▶ _What is being asked_: Reproduce the lines of the material starting at the line that contains "You are a computer-use agent. Screen" and ending at the line that contains "(x=160, y=32)", both included. Leave the pictures out.

▶ _Data shown_:

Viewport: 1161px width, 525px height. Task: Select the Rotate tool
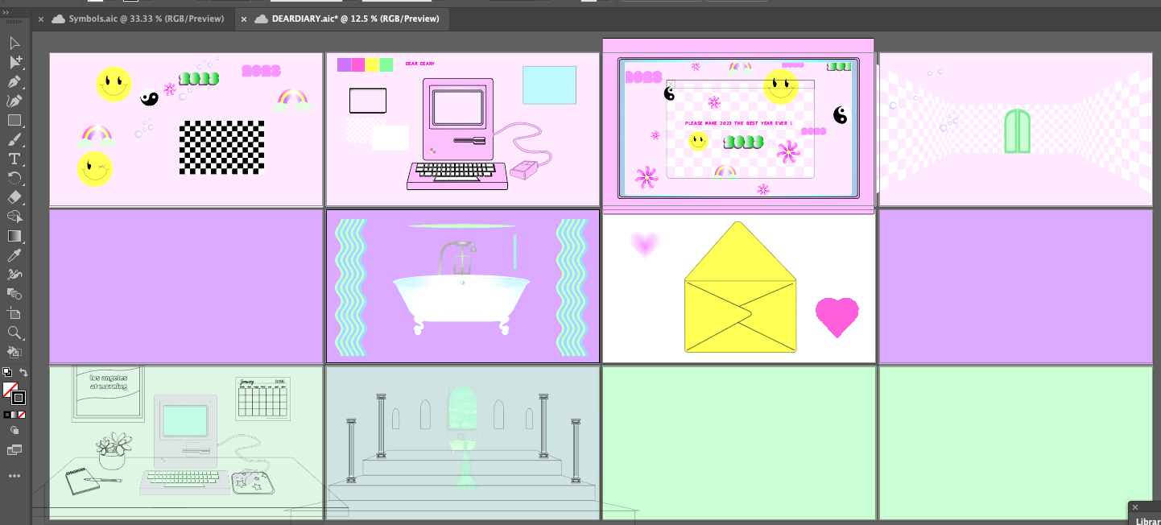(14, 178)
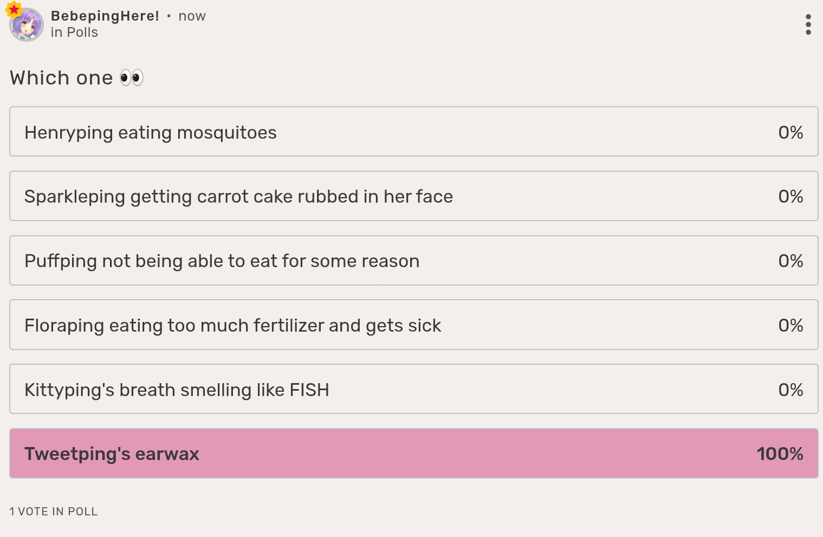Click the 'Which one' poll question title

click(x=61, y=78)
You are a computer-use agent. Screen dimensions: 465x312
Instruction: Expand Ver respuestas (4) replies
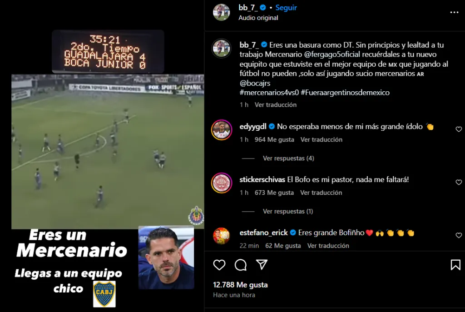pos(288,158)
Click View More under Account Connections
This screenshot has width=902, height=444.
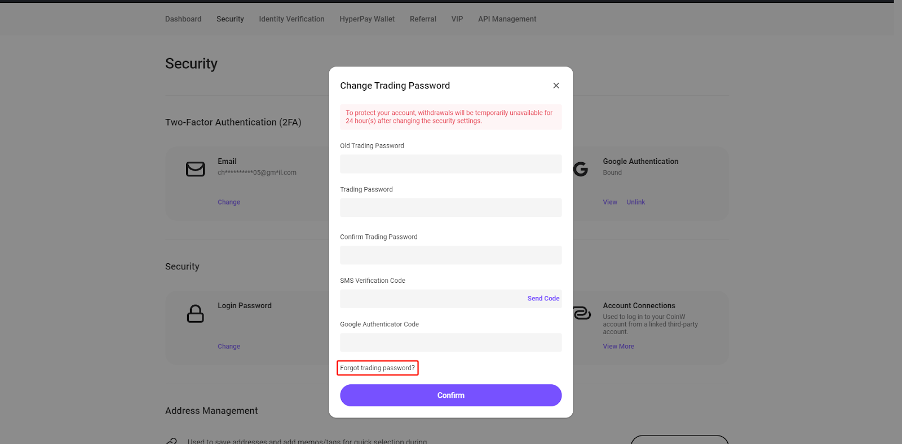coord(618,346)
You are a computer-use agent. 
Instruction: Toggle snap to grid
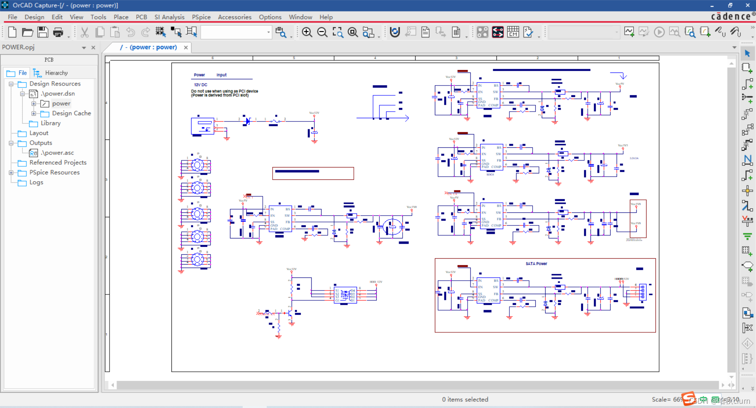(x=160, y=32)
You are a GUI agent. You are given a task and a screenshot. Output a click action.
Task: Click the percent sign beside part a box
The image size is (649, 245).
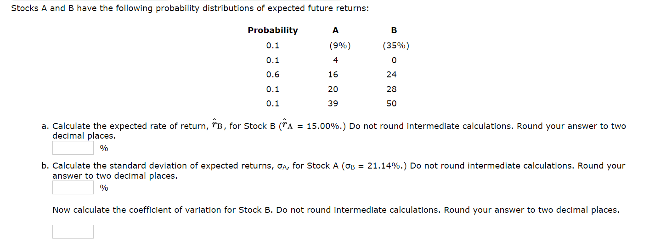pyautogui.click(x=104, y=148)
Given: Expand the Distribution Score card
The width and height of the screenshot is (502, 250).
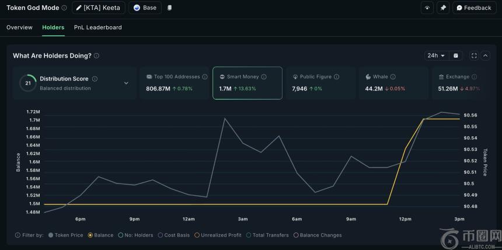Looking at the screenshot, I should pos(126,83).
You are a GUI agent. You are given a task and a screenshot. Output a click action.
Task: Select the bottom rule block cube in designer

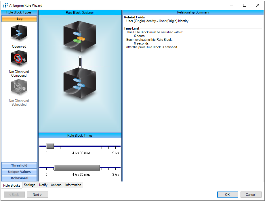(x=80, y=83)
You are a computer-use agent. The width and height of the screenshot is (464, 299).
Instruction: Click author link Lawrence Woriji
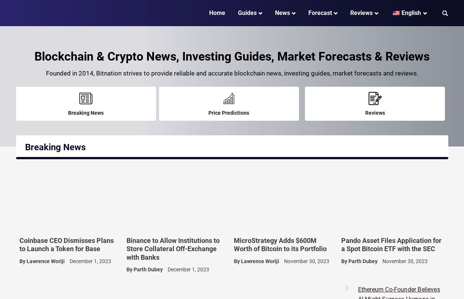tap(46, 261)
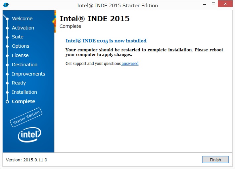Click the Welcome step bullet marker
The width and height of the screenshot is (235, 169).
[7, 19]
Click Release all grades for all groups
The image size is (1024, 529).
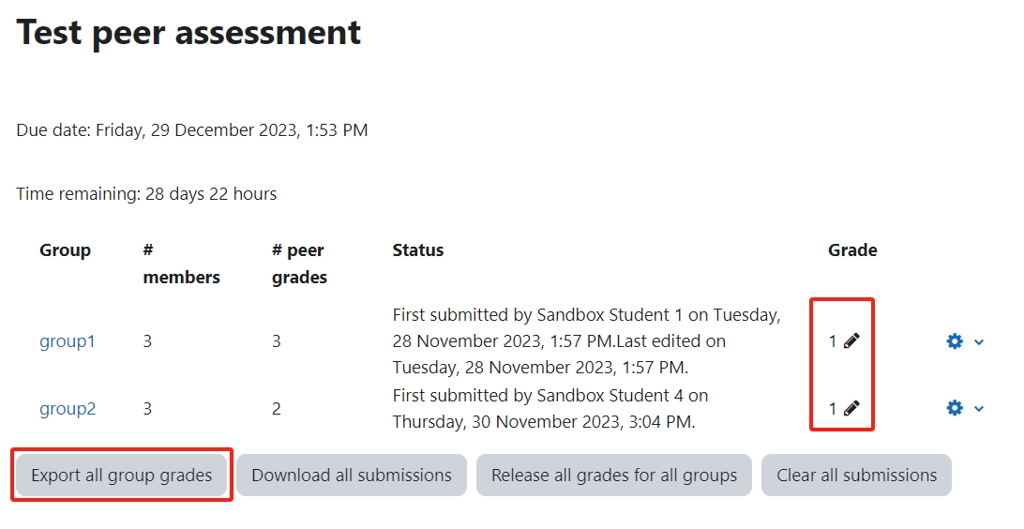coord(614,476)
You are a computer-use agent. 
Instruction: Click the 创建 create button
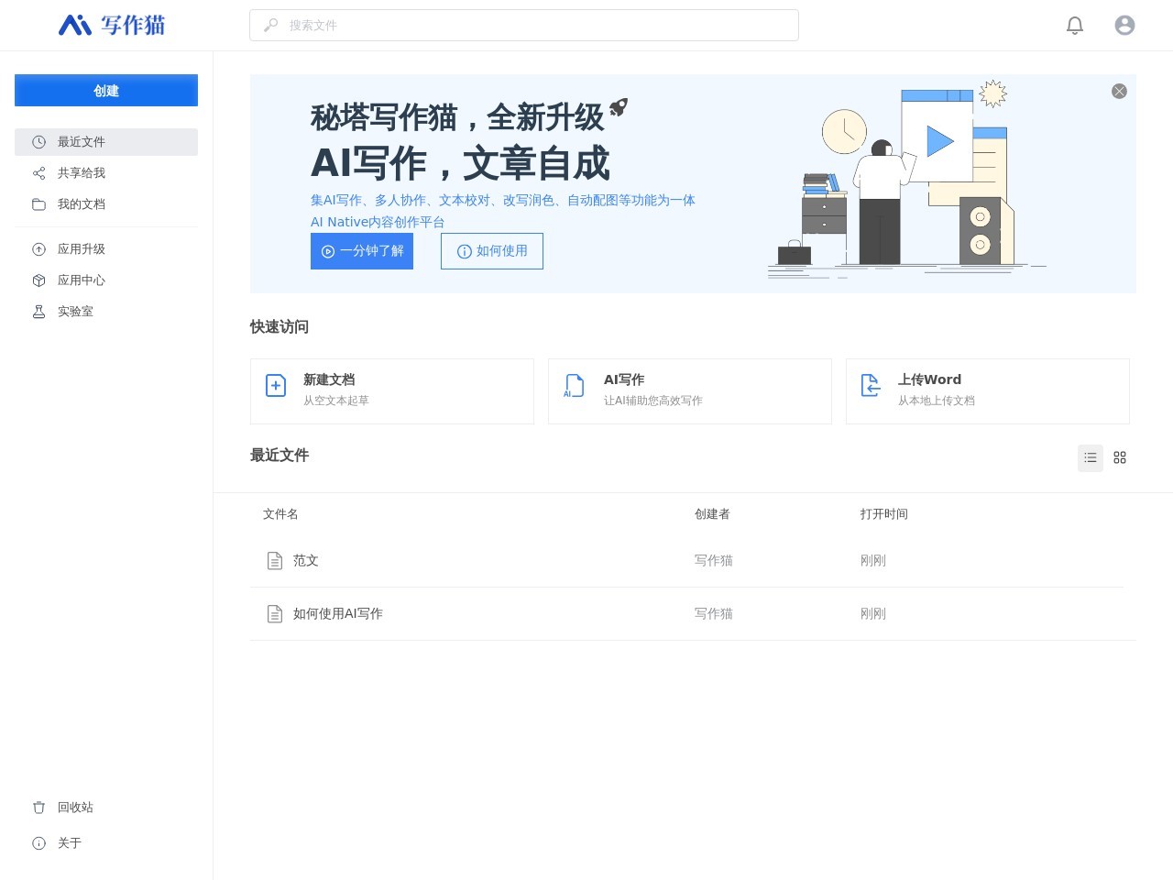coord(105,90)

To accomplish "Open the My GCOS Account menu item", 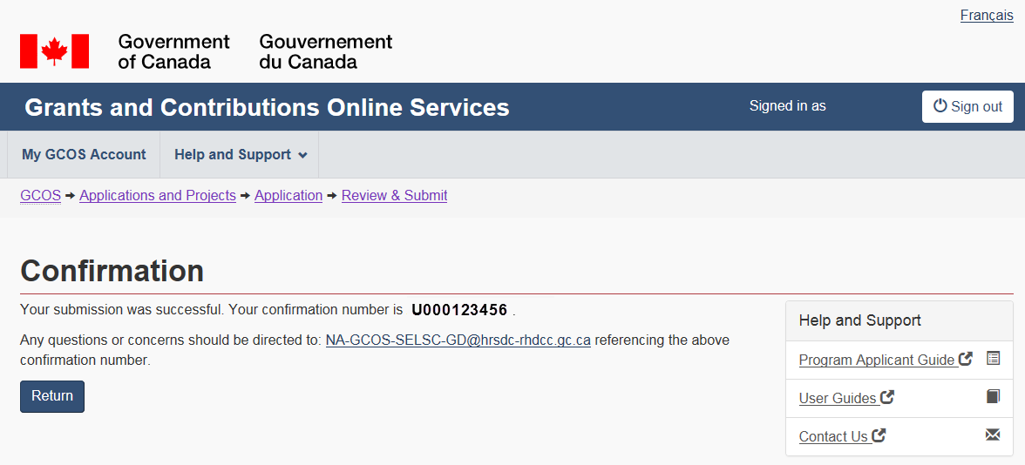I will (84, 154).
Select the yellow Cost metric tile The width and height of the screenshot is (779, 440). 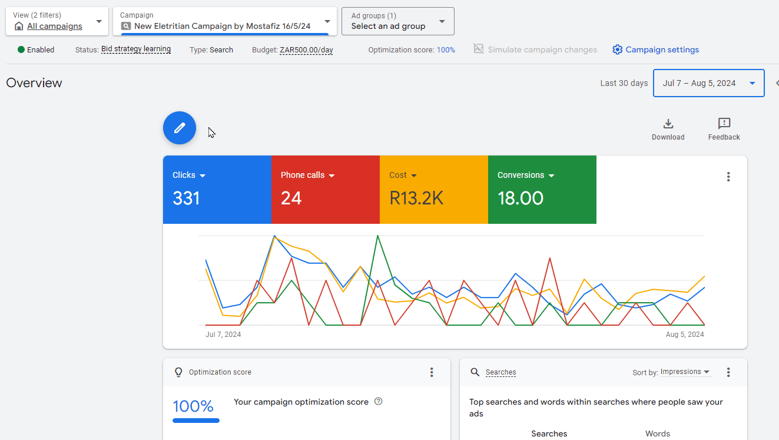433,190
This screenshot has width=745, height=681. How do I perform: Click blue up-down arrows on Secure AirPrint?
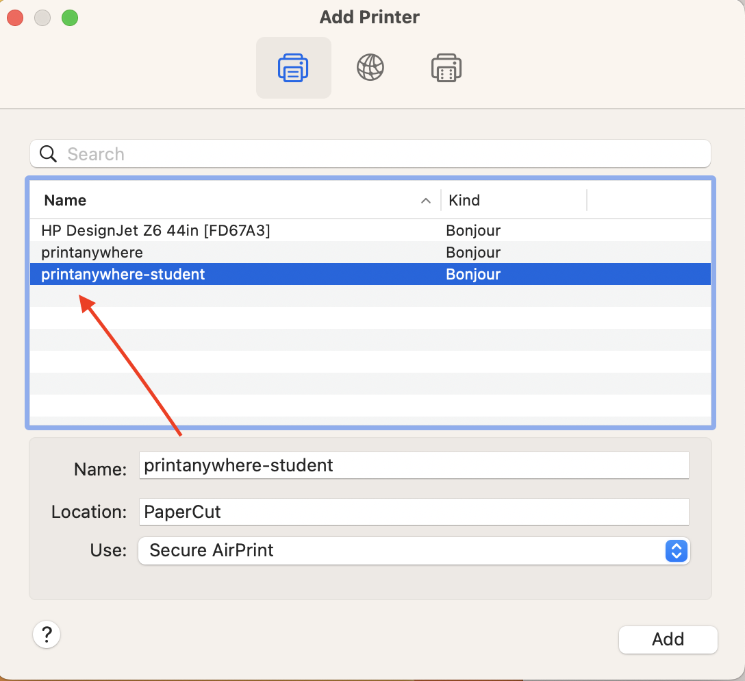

▶ _The solution_:
You are a computer-use agent. Screen dimensions: 465x312
Instruction: Expand Ver respuestas (4) replies
pos(288,158)
Click View More under Account Connections
This screenshot has width=902, height=444.
coord(618,346)
You are a computer-use agent. 
Instruction: Toggle snap to grid
(x=160, y=32)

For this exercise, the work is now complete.